• STATED EXERCISE 1:
Output, as a JSON list of strings with one string per line and blank lines omitted, the lines of the listing from the line containing "Viewport: 700px width, 525px" up to and including the line containing "Action: point(176,291)".

• TEXT PROVIDED:
.....

# I've Searched, I need QUICK help on CV axle removal on a ga16i



## lbrowne (Sep 29, 2004)

EDIT: car is a 91 Nissan Sentra with a ga16i auto tranny. I believe this same car was sold in the US until 89.

I'm getting the replacement cv axle tomorrow at NAPA.

Replacing passenger side. Tire is off, axle nut is off, where to go next. I need a quick step by step so I can finish this tonight.

Let go the tie rod end? or let go the ball joint? no paragraphs please...just quick step by steps 

Thanks!!

lbrowne


----------



## Nismo1997 (Dec 26, 2003)

lbrowne said:


> EDIT: car is a 91 Nissan Sentra with a ga16i auto tranny. I believe this same car was sold in the US until 89.
> 
> I'm getting the replacement cv axle tomorrow at NAPA.
> 
> ...


Take the nut off the lower ball joint


----------



## lbrowne (Sep 29, 2004)

and? i can't get it to pop down

I've tried prying it down, smacking the knuckle (not the ball joint itself)

I left the nut just on top of the ball joint, so when it popped it won't fall out all the way, then place a jack underneath completely depressed so i can easily jack it back up...

how do i get that ball joint to pop down?


----------



## lbrowne (Sep 29, 2004)

.....

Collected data
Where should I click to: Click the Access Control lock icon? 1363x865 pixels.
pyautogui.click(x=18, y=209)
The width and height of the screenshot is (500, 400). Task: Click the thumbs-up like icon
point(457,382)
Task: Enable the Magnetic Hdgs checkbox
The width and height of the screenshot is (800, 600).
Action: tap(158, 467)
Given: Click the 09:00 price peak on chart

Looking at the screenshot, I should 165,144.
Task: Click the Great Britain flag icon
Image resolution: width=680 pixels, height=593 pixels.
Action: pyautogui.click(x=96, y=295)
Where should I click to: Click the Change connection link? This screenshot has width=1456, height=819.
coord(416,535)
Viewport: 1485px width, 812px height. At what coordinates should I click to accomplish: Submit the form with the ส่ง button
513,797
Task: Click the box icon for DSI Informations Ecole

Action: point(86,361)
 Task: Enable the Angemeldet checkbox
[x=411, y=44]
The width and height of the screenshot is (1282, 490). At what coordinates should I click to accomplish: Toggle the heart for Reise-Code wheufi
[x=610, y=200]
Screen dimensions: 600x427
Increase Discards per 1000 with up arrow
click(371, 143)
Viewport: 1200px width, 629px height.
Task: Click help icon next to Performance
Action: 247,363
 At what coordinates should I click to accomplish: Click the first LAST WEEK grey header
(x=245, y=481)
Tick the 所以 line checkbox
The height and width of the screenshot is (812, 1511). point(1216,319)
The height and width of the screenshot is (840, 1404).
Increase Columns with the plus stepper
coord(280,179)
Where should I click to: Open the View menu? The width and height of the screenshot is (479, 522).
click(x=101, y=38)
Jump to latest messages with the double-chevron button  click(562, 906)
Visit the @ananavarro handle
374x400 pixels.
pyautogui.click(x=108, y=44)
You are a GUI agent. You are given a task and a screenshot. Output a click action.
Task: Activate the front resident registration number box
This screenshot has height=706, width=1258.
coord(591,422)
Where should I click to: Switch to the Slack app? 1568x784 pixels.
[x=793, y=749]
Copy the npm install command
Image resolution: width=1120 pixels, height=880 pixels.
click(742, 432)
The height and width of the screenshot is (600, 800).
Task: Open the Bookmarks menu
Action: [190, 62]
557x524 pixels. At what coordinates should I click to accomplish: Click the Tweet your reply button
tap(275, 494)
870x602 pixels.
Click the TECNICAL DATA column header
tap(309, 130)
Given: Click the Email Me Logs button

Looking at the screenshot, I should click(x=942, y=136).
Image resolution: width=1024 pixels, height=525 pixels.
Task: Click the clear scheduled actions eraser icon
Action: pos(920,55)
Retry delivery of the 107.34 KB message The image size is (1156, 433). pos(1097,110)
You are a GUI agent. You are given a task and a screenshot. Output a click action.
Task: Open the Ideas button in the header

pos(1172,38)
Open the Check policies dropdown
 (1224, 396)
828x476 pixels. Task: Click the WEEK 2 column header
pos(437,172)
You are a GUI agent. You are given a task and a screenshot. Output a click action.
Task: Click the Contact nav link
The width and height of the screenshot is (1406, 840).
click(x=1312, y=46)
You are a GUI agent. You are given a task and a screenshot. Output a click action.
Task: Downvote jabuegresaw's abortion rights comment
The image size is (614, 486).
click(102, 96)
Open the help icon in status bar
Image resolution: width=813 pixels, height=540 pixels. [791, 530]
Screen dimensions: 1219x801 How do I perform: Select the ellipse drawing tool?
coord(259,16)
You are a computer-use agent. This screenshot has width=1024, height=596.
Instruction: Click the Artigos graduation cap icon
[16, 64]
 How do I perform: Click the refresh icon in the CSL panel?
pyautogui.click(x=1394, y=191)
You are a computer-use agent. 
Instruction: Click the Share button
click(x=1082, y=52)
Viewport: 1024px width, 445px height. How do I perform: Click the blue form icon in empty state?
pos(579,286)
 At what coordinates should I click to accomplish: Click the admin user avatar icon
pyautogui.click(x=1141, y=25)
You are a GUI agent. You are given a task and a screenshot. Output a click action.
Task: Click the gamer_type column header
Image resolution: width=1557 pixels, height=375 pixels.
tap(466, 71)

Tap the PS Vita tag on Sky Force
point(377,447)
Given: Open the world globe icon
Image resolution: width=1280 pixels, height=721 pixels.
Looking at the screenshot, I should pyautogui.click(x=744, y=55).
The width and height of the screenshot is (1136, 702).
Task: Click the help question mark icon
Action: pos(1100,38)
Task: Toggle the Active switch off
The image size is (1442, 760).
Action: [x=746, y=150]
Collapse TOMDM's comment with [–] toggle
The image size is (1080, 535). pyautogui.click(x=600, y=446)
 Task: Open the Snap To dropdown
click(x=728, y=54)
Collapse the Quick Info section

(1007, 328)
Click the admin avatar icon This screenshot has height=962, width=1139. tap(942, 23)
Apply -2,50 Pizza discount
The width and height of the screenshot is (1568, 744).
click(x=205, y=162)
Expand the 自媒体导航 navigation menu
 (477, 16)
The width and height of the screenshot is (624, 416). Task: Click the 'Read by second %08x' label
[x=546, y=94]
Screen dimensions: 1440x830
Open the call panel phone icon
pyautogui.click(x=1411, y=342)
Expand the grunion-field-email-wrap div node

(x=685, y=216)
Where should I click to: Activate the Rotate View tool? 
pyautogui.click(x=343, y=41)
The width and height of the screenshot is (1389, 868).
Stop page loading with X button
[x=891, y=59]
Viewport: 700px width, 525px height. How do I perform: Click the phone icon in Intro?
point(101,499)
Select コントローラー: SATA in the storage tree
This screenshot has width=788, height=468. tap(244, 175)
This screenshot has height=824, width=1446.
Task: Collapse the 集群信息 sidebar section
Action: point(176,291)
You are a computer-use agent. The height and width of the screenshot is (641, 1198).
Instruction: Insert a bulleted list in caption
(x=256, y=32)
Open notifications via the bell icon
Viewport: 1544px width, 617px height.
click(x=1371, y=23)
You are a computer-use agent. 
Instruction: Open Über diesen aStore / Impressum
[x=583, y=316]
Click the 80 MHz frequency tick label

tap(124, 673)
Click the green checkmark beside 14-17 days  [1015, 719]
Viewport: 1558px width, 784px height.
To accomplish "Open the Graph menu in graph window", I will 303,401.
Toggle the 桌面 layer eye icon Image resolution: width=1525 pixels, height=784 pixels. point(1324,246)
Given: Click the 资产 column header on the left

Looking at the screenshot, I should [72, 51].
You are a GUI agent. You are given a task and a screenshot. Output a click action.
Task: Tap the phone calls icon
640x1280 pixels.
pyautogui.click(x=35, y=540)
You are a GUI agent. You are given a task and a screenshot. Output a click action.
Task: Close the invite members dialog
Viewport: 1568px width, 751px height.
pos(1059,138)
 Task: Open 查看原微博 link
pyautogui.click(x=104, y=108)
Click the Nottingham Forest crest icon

.....

• STATED EXERCISE 2:
Repeat word for word the passage of the CV axle thread from "I left the nut" up to and including "to pop down?".

• FULL ANSWER 1:
[
  "Viewport: 700px width, 525px height. How do I perform: Click the phone icon in Intro?",
  "point(101,499)",
  "Select コントローラー: SATA in the storage tree",
  "This screenshot has width=788, height=468. tap(244, 175)",
  "This screenshot has height=824, width=1446.",
  "Task: Collapse the 集群信息 sidebar section",
  "Action: point(176,291)"
]

• FULL ANSWER 2:
I left the nut just on top of the ball joint, so when it popped it won't fall out all the way, then place a jack underneath completely depressed so i can easily jack it back up...

how do i get that ball joint to pop down?